Зритель сидит на расстоянии, которое Гадамер называет «абсолютной дистанцией», и находится как бы поодаль от игры – не вмешивается в нее, не вторгается на поле, срывая или останавливая действо. Эта дистанция избавляет зрителя от прямого участия в представлении. Это эстетическая дистанция, или лучше сказать – теоретическая дистанция, необходимая для того, чтобы смотреть и видеть пьесы и игры. Таким образом, зрители участвуют во всем этом, принимая теоретическую дистанцию от представленной практики или имитации действия – в формулировке Аристотеля: mimesis praxeos – мимесис праксис, то есть подражание действиям.
Зрители – теоретики, которые участвуют в практике игры посредством непрерывных актов внимания.

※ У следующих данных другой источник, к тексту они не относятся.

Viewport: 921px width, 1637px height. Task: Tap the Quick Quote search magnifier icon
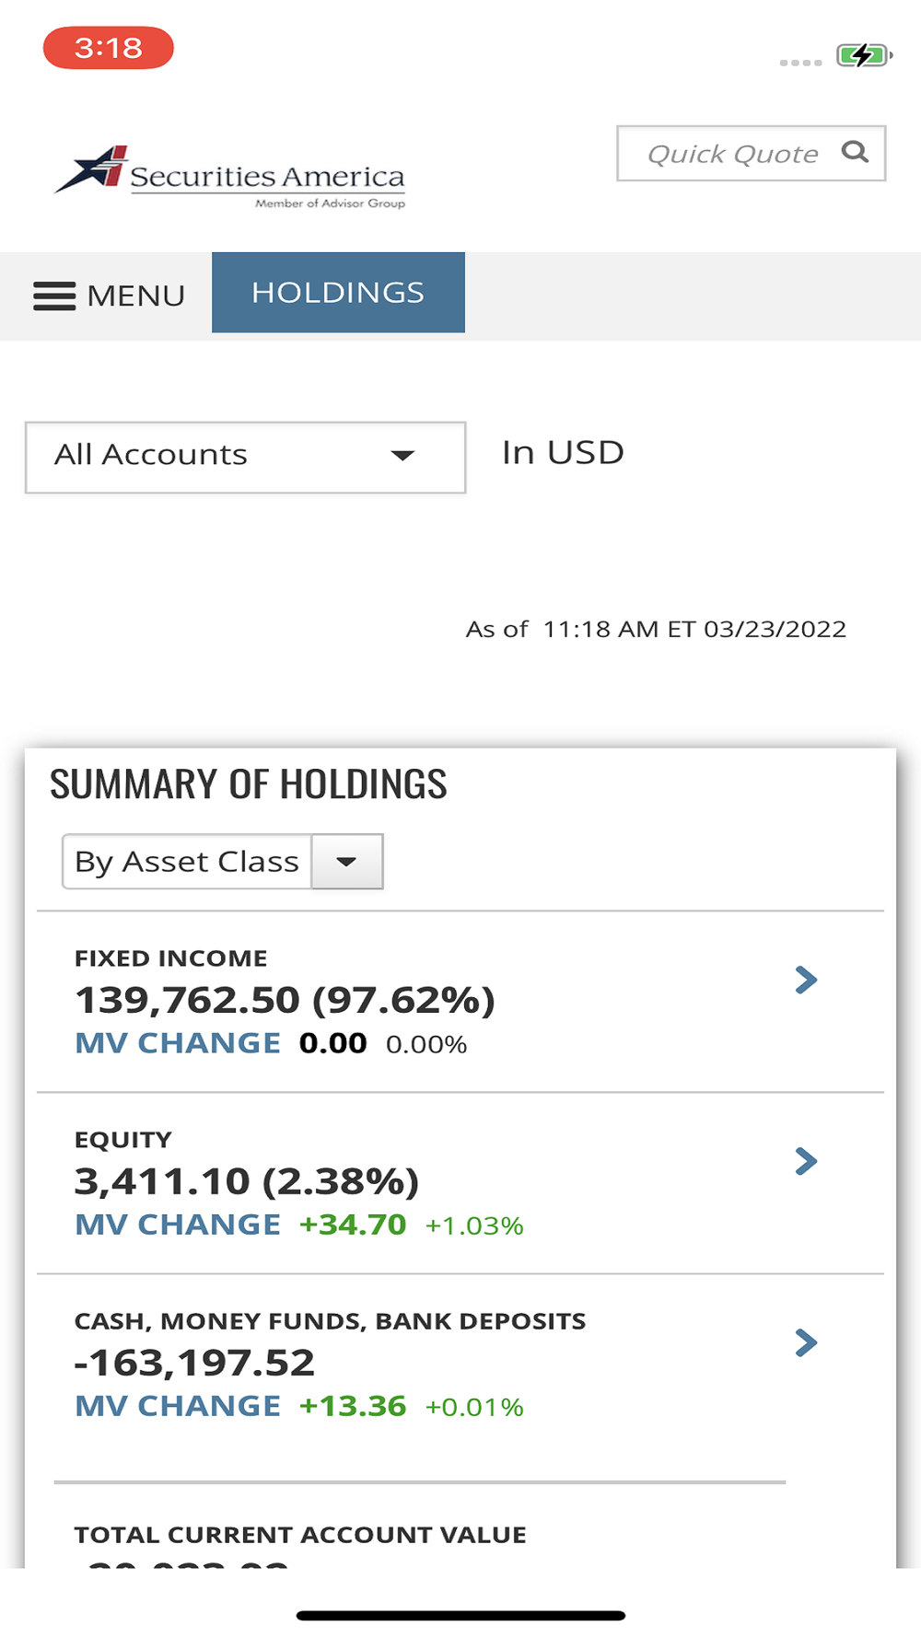855,152
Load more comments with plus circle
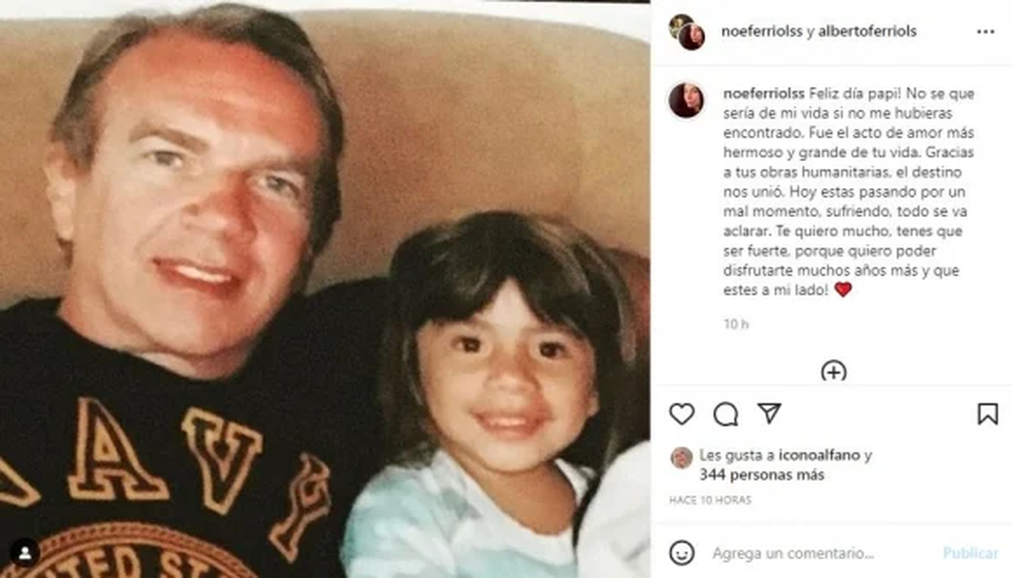Screen dimensions: 1012x578 click(x=833, y=371)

Это подразумевает, что связь между теорией и практикой вводится в драму и разыгрывается как драма, как дистанция между зрителем и актером, расстояние, которое никогда не должно переходить в абсолютную близость или идентичность.
Это еще один способ думать о футболе как о театре дифференциации идентичности, и разница здесь – это дистанция между теорией и практикой. Безусловно, существует идентификация зрителя с игроками или с любимым игроком, но должна быть и дистанция. Сильнее всего это расстояние сокращается, когда забивший гол игрок на радостях прыгает в толпу зрителей, затем неминуемо получая желтую карточку. Но игра требует эстетической дистанции.
Мы могли бы пойти дальше и сказать, что игра существует для зрителей. То есть игра не для игроков, а для нас, фанатов. Для Аристотеля трагедия была привилегированным видом поэтики, стоящим выше, чем эпическая поэма или комедия, и конечно же выше историописания. Трагедия призвана воздействовать на зрителя. Аристотель лихо описывает этот эффект, говоря об эмоциях страха и жалости, выращенных и пробужденных драмой и достигающих катарсиса.
Гадамер интерпретирует катарсис как очищение, что является лишь одним из его возможных значений. И выбор этого смысла согласуется с его предпочтением рассматривать античную драму как ритуал, фактически сакральное причастие. Проблема подобной трактовки заключается в том, что мы не знаем наверняка, что именно подразумевал Аристотель под катарсисом, и чаще всего использование этого термина в его обширных трудах соотносится с органическими и биологическими функциями, такими как менструация или эякуляция, что зачастую может привести к интерпретации катарсиса как квазифизического очищения.
Болельщики «Ливерпуля» на «Энфилде» протестуют против повышения цен на билеты во время матча английской Премьер-лиги с «Сандерлендом», февраль 2016 г. Lindsey Parnaby/AFP/Getty Images
Это вряд ли является поводом для участия в вечных дебатах о значении катарсиса. Давайте просто скажем: далеко не очевидно, что аристотелевский катарсис может быть понят как некоторое представление о ритуальном очищении, не говоря уже о сублимации, которую предпочитают такие психоаналитики, как Лакан, или же своего рода нравственном воспитании – довольно снисходительном намерении, любимом многими философами. Идея о том, что катарсис влечет за собой некое воспитание, по понятным причинам привлекательна, поскольку дает театру утешительную моральную функцию. Как и «Гиннесс», театр предназначен для нас.
Лично я категорически не согласен с подобной интерпретацией, и очень трудно представить, что древние греки получали воспитание через театр. Вряд ли. Вполне вероятно, что катарсис мог быть таким же простым явлением, как перепады настроения, как всплеск и спад эмоций через драматическое действие, после которых мы не чувствуем ничего особенного, а возвращаемся к нашей повседневной жизни с ее многочисленными, противоречивыми и банальными требованиями.